# The task:
Continue the article below about the declaration against Golden Rice and genetically modified bananas, picking up after its final sentence.

# Document text:
=== Begin Enclosure ===

With ‘Food Safety’ being the theme of this year’s World Health Day on April 7, 37 laureates of the Right Livelihood Award from across the world have endorsed a declaration on the future of nutrition, denouncing Golden Rice and Genetically Modified Bananas as ‘false miracles’ to achieving food security. Golden Rice is a genetically engineered rice variety offered by GM proponents as a cure for Vitamin A Deficiency (VAD), while GM bananas are proposed to compensate for a lack of Vitamin A and iron.

GMOsThe declaration, written by 1993 Right Livelihoood Award recipient Vandana Shiva and a coalition of women’s groups in India, comes as controversy escalates over the development of GM crops in Africa. According to a February 2015 report by Friends of the Earth International only four African countries, South Africa, Egypt, Burkina Faso and Sudan, have released GM crops commercially, while others are involved in testing or have placed bans and restrictions on GM crops and commodities. A GM banana project in Uganda under the National Agricultural Research Institute and supported by the Bill and Melinda Gates Foundation recently provoked fierce resistance from local civil society organizations who claim that there are better alternatives to GM.

Food sovereignty organisation GRAIN, recipient of the 2011 Right Livelihood Award and signatory to the declaration, said in an earlier statement, “Vitamin A deficiency (VAD) – like other problems on malnutrition and hunger – is not caused by the lack of Vitamin A in food, but by people’s inability to access a balanced diet…it is a mistake to turn blindly to Golden Rice, a crop that the International Rice Research Institute itself admits it has not yet determined can actually improve Vitamin A…It is clear that the development of Golden Rice, with its avowedly humanitarian mission to solve Vitamin A deficiency serves the biotech industry in its efforts to win wider approval for GM foods. It is a tool to promote GMOs that would pave the way towards control of food and agriculture by agrobiotech corporations.”

=== End Enclosure ===

# Raw data:
=== Begin Enclosure ===

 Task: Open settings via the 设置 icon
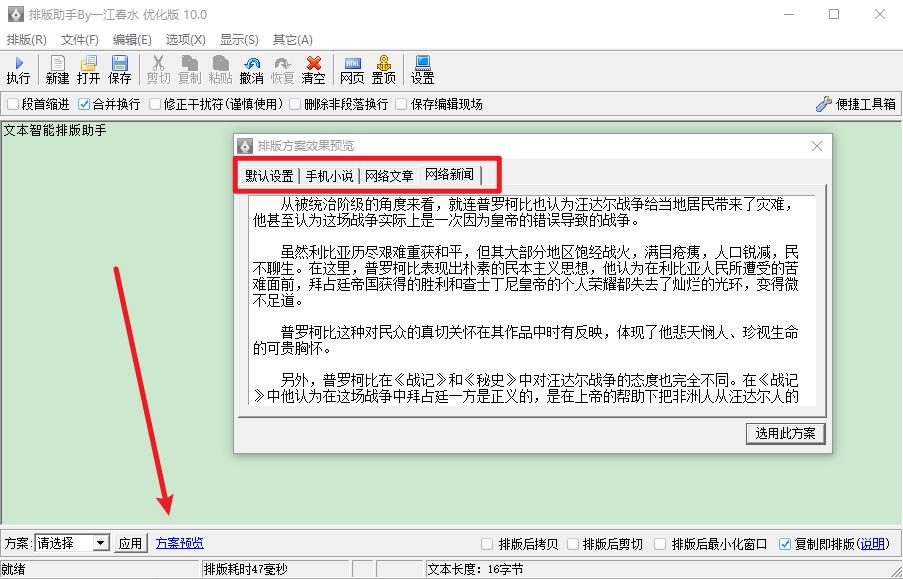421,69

=== End Enclosure ===
=== Begin Enclosure ===

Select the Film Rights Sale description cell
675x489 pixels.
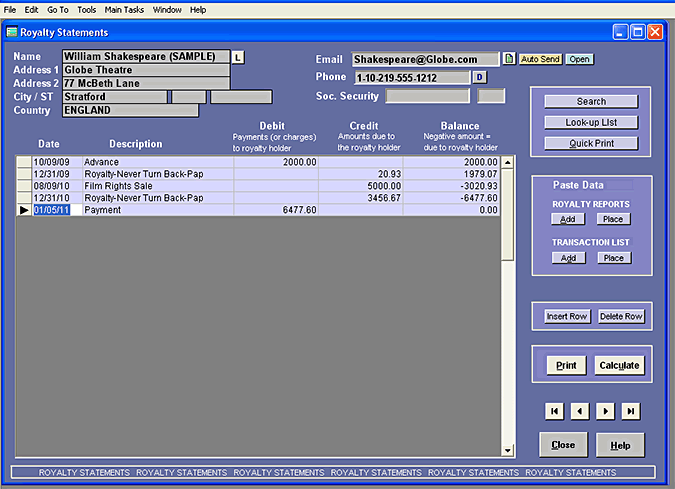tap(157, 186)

=== End Enclosure ===
=== Begin Enclosure ===

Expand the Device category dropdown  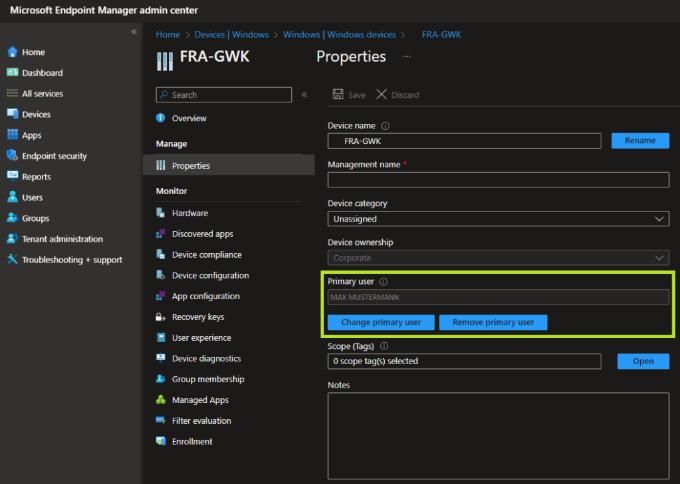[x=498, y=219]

=== End Enclosure ===

# Result of the exercise:
Nigerian environmentalist Nnimmo Bassey and recipient of the 2010 Right Livelihood Award, said the move toward GM crops on the continent is driven by profit and heralds a new form of colonization. “The modern biotech industry is really going bananas. The so-called golden rice has always been known to be a hoax. The same goes for the so-called golden bananas. The future of African nutrition and access to the right food lies in the preservation of our biodiversity and genetic resources,” he said.

The declaration states that Golden Rice has not in fact proven to be more nutritious than indigenous varieties and that natural food sources like turmeric provide much more iron than GM bananas.

“As a source of nutrition for the Global South, Golden Rice has no real benefits. But considering the precedents set by soya, corn, canola and cotton, introducing Golden Rice as a way for large companies to gain control over entire food cultures based on rice, makes perfect sense,” states the declaration. It also reveals the environmental costs, potentially damaging health impacts and consequences for small-scale farmers of GM crop production, and calls for support for sustainable agro-ecology systems with crop diversity and seed sovereignty.